◆ Text ◆
Microsoft fights cyber crime with pilot project
Microsoft has begun a joint pilot project with the Financial Services Information Sharing and Analysis Centre (FS-Isac) to tackle financially-motivated cyber crime attacks, which are estimated to cost $100 billion a year in the US alone.
Under the free pilot, banks and financial institutions that are members of FS-Isac will be able to use Microsoft’s Cyber Threat Intelligence Program feed to cross-match their own networks against a feed of 67 million unique IP domains. The idea is to help banks and other institutions to see which computers on their network are infected. In return, FS-Isac will provide Microsoft with its cyber threat information from itself and its members.
Microsoft has contributed a team of 90 computer experts, focusing specifically on digital crime and malware. Colin Kerr, director of worldwide banking at Microsoft, said the team was tasked with taking over criminal infrastructures, disrupting them, identifying the victims from IP addresses and notifying them. Microsoft first began working with FS-Isac in 2010, he said, when it was decided that banking Trojans such as Zeus and Citadel were becoming an increasing threat.

◆ Exercises ◆
- a) In the article on Microsoft's cyber crime pilot, how many computer experts has Microsoft contributed?
- b) Continue the article on Microsoft's cyber crime pilot from its final sentence.

◆ Recorded information ◆
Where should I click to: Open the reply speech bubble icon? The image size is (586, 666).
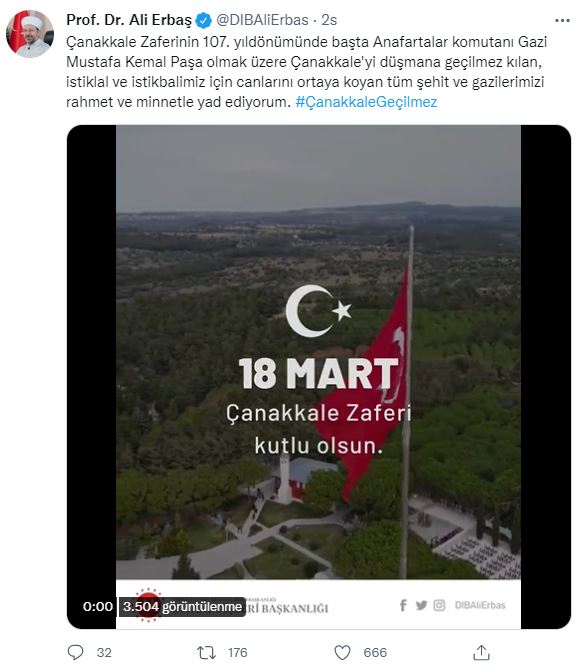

◆ Answers below ◆
- a) A team of 90 computer experts.

- b)
“We help our financial institution customers to clean millions of computers, but new malware keeps coming so it’s a constant battle,” said Kerr. “We help governments. We are emptying the cup, but it’s constantly being filled back up again.”
According to Kerr, the kinds of crimes on which the unit focuses are purely those motivated by financial gain, which constitute the majority. State-sponsored or ideological attacks are not part of the pilot. Kerr noted that as banks increasingly seek to become customer-centric and provide a better customer experience to consumers born after 1980 (the so-called millennials), the danger of identity theft and false wire transfers are what “keeps people awake” at night.
Last year 552 million identities were breached, while every call about a compromised credit card costs a bank $4. Incidents of fraud, typically involving stolen bank account details, are thought to be on the rise. In May, a PWC survey in the US found that 75 per cent of businesses surveyed had detected a security breach in the past year, while the average number of security intrusions was 135 per organisation. A separate study by security firm Trustwave the same month found that 96 per cent of applications have one or more serious security vulnerabilities.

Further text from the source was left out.